Outage Post-Mortem – Jan 24, 2013

On January 24, 25 and 26, 2013, PagerDuty suffered several outages.  The events API, used by our customers to submit monitoring events into PagerDuty from monitoring tools, was down during the outages.  Our web application, used to access and configure customer accounts, was also affected and may have been unavailable during the outages.

We’ve written this post-mortem to let you know what happened and to also let you know what we’re doing to ensure this never happens again.  Last but not least, we would like to apologize for this outage.  While we didn’t have any single prolonged outage during this period, we strongly believe in the mantra that even 2 minutes of downtime is unacceptable and we’d like to let you know we’re working hard on improving our availability, both in the short term and the long term.

Background

The PagerDuty infrastructure is hosted in multiple data centers (DCs).  The notification dispatch component of PagerDuty is fully redundant across 3 DCs and can survive a DC outage without any downtime.  We’ve designed the system to use a distributed data store which doesn’t require any sort of failover or flip when an entire DC goes offline.

However, the events API, which is backed by a queuing system, still relies on our old legacy database system, based on a traditional RDBMS.  This system has a primary database which is synchronously replicated to a secondary host.  The system also has a tertiary database which is asynchronously replicated (just in case both the primary and secondary have problems).  If the primary host goes down, our standard operating procedure is to do a flip to the secondary host.  The downside is that the flip process requires a few minutes of downtime.

Outage Details

Note: All times referenced below are in Pacific time.

On 1/24

  • At 8:25am, the events API and website both went down.
  • At 8:25am, the PagerDuty on-call engineers were alerted.
  • At 8:32am, we started a Severity-1 conference call.
  • At 8:36am, we started the flip process from the primary db to the secondary.
  • At 8:41am, the flip process was completed.
  • At 8:42am, the events API and website was brought back online.

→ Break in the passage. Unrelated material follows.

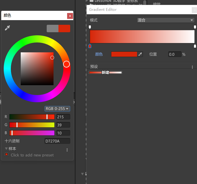Click the gray original color swatch
The width and height of the screenshot is (197, 184).
[53, 28]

Later on that day, we had several blips:

  • At 4:16pm: small blip – 1min outage
  • At 10:37pm: small blip – 1min outage
  • At 10:51pm: small blip – 1min outage

Throughout the day, we worked on investigating the issue and worked on the post-mortem.  As part of the investigation, we noticed a large number of invocations of a particular slow query on the database.  We modified the code to turn off the invocation of the offending query.  At this point, we thought the outages were caused by a single slow query, which we had fixed, so we thought the underlying problem was also fixed.

On 1/25

  • At 7:05am: small blip – 3min outage

We investigated the new outage and found another problematic slow query, which we fixed immediately.

On 1/26

  • At 2:28am, the events API and website went down.
  • At 2:28am, the on-call engineers were paged.
  • At 2:38am, both the events API and website had recovered.

At this point, we came to the conclusion that the best thing to do is upgrade the db machine to a larger host.  Engineers worked through the night to build all new db machines (primary, secondary and tertiary) on better hardware.

Around 6am, we believed the building of the new machines was complete.  From 6:15am to 914am, we attempted to flip the database to a new primary machine a couple of times, each time unsuccessful.  Each of these attempts caused a few minutes of downtime.

At this point, we gave up on flipping to the new machine.  The reason the flip did not work was because the data snapshot on the new machine was not uploaded correctly, due to the engineers being extremely tired and burned out after working through the night on the upgrades.

After getting rest for about 12 hours, the engineers started from scratch building new db machines.  The freshly rested engineers put a new primary database in place.  A few hours afterwards, they also put in an upgraded secondary database and an upgraded tertiary database.

What we’re going to do to prevent this from happening again

Short term

We will set up rigorous monitoring for slow queries on our data store [already done].  We will also automate the building of a new database server via chef.  The db server was one of the last components to be chef’ed in our infrastructure, and on 1/26 and 1/27, we re-built db machines by hand instead of using chef, which was a time consuming and error-prone process.

We will also instituted a more rigorous development process, whereby new features and changes to the code base must be vetted for database performance as part of the regular code review process [already done].

We will also set up better host metrics for the database server so we can detect early on if and when we are approaching capacity and upgrade the server in an orderly way.

Long term

We will remove the dependency of our events API from our main RDBMS database.  To give a bit more context, our events API is backed by a queue: incoming events are enqueued, and background workers process queued events.  The reason for this is so we can properly handle and process large volumes of event traffic.

Currently, this queue is reliant on our main SQL database.  As explained above, this DB is fully redundant with 2 backups across 2 data centers, but requires a failover when the main (primary) db goes down.

As a result of this post-mortem, we will fast-track a project to re-architect the events API queue and workers to use our newer distributed data store.  This data store is distributed across 5 nodes and 3 independent data centers, and it’s designed to survive the outage of an entire data center without requiring any failover process and without any downtime whatsoever.